Rabu, 18 Agustus 2010

CAROTID-CAVERNOUS FISTULATION

= Abnormal communications between the carotid arterial system and the venous cavernous sinus
Broadly classified as either direct or indirect, on the basis of anatomic features depicted on angiograms

Symptomatic direct CCFs (type A):
 - Spontaneously resolve only in rare cases
 - Almost always require urgent treatment, goal: to eliminate flow through the fistula but also to maintain internal carotid patency

Angiography, computed tomography (CT) scanning, magnetic resonance imaging (MRI), and magnetic resonance angiography (MRA) are also useful in assessing the effectiveness of treatment

CT and MRI are the preferred radiologic modalities compared with angiography:
 - Lower incidence of complications
 - Ability to depict peripheral pathologies associated with CCFs (eg, enlargement of cavernous sinus and the ophthalmic vein)
Angiography is used to confirm CT or MRI findings prior to treatment

Plain radiographic findings are most useful for follow-up after embolization therapy, to evaluate balloon positioning or possible leakage


CT finding:

Enlargement of the ipsilateral cavernous sinus
Enlargement and tortuosity of the superior ophthalmic vein
Enlargement of the extraocular muscles
Proptosis

MRI finding:

= CT
Abnormal flow voids in the affected cavernous sinus 
Decreased MRI signal in the involved cavernous sinus
Dilated intercavernous sinuses and intercavernous vessels
Lateral wall convexity of the cavernous sinus
Dilated superior ophthalmic vein, ipsilateral or contralateral
Orbital edema

USG:

Orbital sonograms demonstrate signs similar to those on CT scans and MRIs. In addition, orbital sonogram may demonstrate a reversal of flow direction in the superior ophthalmic vein.
Dilated tortuous veins may be prominent on B-scan echograms. With the A-scan method, dilated ophthalmic veins may be evident. A-scan ultrasonography also can show thickening of the optic nerve.

Nuclear Medicine:

Radionuclide cerebral angiography performed with technetium-99m pertechnetate shows increased uptake of the tracer in the area of the carotid siphons, with rapid clearance. This study is useful in the early postoperative period in a patient with a large CCF repair when angiography may be dangerous.

Angiography:

To accurately identify a carotid-cavernous fistula, selective catheterization of the right and left external and internal carotid arteries and the vertebral arteries is necessary.
Including the entire skull in lateral projection imaging is important.
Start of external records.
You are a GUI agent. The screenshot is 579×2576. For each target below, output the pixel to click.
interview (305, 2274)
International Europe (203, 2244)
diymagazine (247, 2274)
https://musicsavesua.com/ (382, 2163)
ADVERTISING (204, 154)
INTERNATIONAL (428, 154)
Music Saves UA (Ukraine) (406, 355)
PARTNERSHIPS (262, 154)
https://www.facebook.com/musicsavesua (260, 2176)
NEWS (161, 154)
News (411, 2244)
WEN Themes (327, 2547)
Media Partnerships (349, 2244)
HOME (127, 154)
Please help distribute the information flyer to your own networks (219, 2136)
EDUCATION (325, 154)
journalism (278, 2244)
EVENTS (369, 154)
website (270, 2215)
On an intracavernous carotid arteriogram in a patient with direct CCF, arteriovenous shunting into the cavernous sinus is evident
Immediate filling of the petrosal sinus and/or the ophthalmic vein is commonly evident when the intracavernous carotid artery is injected. Frame rates of greater than 5 frames per second and intracavernous carotid arterial injection rates of greater than 7 mL/s may aid in evaluating the morphology of high-flow fistulas.
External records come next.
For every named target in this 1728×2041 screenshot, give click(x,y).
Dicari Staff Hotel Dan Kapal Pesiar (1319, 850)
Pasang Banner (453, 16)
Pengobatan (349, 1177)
The Mehringer-Hieshima maneuver may also be useful in improving delineation of the lesion. This maneuver involves a 2- to 3-mL/s injection into the ipsilateral intracavernous carotid artery with manual compression of the artery below the catheter tip in the neck. This compression allows flow control within the artery to aid in demonstrating the location of the tear.

The Huber maneuver involves an injection of the ipsilateral vertebral artery, with lateral-projection angiography performed by using manual compression of the affected carotid artery during the injection. The retrograde siphon filling of the cavernous sinus is evident. The maneuver helps in identifying the upper extent of the fistula, and it can further help in demonstrating double-hole traumatic fistulas and complete cavernous-intracavernous carotid artery transection.